Deux points ont fait réagir l’écosystème horloger, à l‘annonce de cette initiative audacieuse et inattendue de la part de Richemont: son appellation... et son origine. Pourquoi donc avoir choisi le nom Baume, au risque de «diluer», voire «dévaloriser» l’image du grand frère Baume & Mercier? Marie Chassot défend ce choix: «Ce sont les frères Baume qui ont créé la marque Baume & Mercier, nous voulions garder une filiation avec leur esprit.» Imaginerait-on cependant – certes à un autre niveau – une nouvelle marque intitulée Patek, Vacheron ou Jaeger? Baume & Mercier n’a pas la même notoriété, mais l‘opération reste quelque peu ambiguë sur ce point...

«Souvent, nous voyons des lancements sur ce créneau qui tiennent un discours éco-responsable, mais qui pèchent par le design."

Surtout, cette appellation laisse penser à une origine toute helvétique. Or, la réalité est bien autre, puisque les montres Baume, non Swiss made, sont assemblées dans une filiale de Richemont basée aux Pays-Bas – Rotterdam étant le plus grand port d’Europe, cela fait sens au point de vue logistique – avec des mouvements japonais Miyota (groupe Citizen) pour les automatiques et Miyota et Ronda pour les quartz. Les boîtes sont fabriquées en Suisse, les cadrans à l’île Maurice et les bracelets en Thaïlande. Certes, avec des mouvements mécaniques suisses, la marque risquait de dépasser la barrière symbolique des 1’000 francs.

Baume au cœur de Richemont

«Nous assumons complètement l’affranchissement du Swiss made, déclare Marie Chassot. Je crois que les nouveaux clients cherchent davantage une montre de qualité qu’un label. La marque a été lancée à Los Angeles, car nous commençons son activation aux Etats-Unis, sans doute le marché le plus mûr aujourd’hui du point de vue du e-commerce horloger. Nous avançons progressivement, d’abord aux Etats-Unis, puis en Europe, plus de manière globale. Mais nous envoyons d’ores et déjà la montre dans 83 pays, y compris en Chine.»

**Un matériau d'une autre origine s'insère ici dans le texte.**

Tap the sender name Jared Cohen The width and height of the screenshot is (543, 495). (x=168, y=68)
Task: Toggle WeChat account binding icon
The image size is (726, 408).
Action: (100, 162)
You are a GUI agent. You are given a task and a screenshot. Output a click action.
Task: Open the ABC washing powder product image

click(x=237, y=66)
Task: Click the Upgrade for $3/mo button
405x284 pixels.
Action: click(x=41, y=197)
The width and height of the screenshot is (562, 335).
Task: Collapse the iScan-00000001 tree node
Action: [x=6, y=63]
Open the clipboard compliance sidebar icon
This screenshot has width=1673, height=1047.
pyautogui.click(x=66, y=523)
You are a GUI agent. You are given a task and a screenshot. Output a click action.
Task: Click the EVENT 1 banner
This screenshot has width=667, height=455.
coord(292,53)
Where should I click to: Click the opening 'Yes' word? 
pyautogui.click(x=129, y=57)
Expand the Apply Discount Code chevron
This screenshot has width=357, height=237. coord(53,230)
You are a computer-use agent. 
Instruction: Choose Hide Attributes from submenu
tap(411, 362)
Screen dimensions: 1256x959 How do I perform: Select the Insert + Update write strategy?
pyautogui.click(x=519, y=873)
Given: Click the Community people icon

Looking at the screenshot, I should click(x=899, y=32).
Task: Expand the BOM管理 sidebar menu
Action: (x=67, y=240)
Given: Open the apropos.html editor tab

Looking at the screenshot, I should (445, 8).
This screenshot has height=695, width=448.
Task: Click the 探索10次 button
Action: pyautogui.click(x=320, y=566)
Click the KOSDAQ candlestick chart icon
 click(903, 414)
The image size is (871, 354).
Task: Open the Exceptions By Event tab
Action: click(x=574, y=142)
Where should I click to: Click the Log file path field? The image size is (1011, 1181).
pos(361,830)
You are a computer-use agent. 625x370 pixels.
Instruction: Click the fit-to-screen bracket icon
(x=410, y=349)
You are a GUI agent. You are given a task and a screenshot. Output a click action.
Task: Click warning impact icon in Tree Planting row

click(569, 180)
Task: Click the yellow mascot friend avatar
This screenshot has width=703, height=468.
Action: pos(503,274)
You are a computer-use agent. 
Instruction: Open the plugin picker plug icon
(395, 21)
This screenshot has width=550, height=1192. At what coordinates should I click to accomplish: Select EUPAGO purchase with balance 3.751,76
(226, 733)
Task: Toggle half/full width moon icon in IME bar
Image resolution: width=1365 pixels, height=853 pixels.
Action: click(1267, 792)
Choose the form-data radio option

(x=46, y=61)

La marque, aujourd’hui «porte d’entrée» chez Richemont, cède cependant à quelques facilités contemporaines liées au «fantasme millénial». Ainsi, une ligne se nomme Iconic – un peu cliché pour une nouvelle marque... On ne compte en effet plus les appellations du type pour des marques sorties de nulle part sur internet, au point que le terme est aujourd’hui très largement dénaturé. Avec la légitimité horlogère du groupe auquel elle appartient, Baume devait-elle apporter sa contribution à cette dévalorisation sémantique?

Plus de questions que de réponses

Malgré ces points qui font débat, Richemont a le mérite de regarder vers ce créneau entrée de gamme qui a été fortement négligé cette dernière décennie par l’industrie suisse. Et Baume offre un fantastique terrain d’expérimentation et de réflexion sur la mondialisation horlogère en cours.

Quel compromis entre prix et origine des matériaux? Est-il possible de survivre uniquement en ligne? Comment séduire des nouvelles générations fortement digitalisées? Y-a-t-il encore une place pour des montres mécaniques ou quartz entrée de gamme, alors qu’une segmentation semble se produire en ce moment entre la montre connectée et la «vraie» mécanique de qualité suisse? A la manière d’un Code 41, la nouvelle marque suscite davantage de questions que de réponses.

Baume au cœur de Richemont

Par exemple: un thème fort du moment est la «glocalisation»: alors ne fallait-il pas plutôt aller jusqu’au bout de l’exercice et concevoir différents centres d’assemblage locaux (Etats-Unis, Europe, Asie) pour réduire le bilan carbone, en faisant appel systématiquement à des produits locaux, avec une transparence sur leur origine? «Il faut attendre un moment pour que le bilan carbone devienne plus avantageux avec une décentralisation, répond Marie Chassot. Au début nous devons passer par de la centralisation. Il s’agit d’une question de taille critique.»

Nouveau mode d’organisation

La responsable est consciente que le projet remue bien des interrogations, en particulier auprès des puristes: «Aujourd’hui, nous voulons répondre aux appels à consommer autrement. Baume est une marque laboratoire à plein de titres pour le groupe, que ce soit par exemple sur le e-commerce ou sur le management du futur.»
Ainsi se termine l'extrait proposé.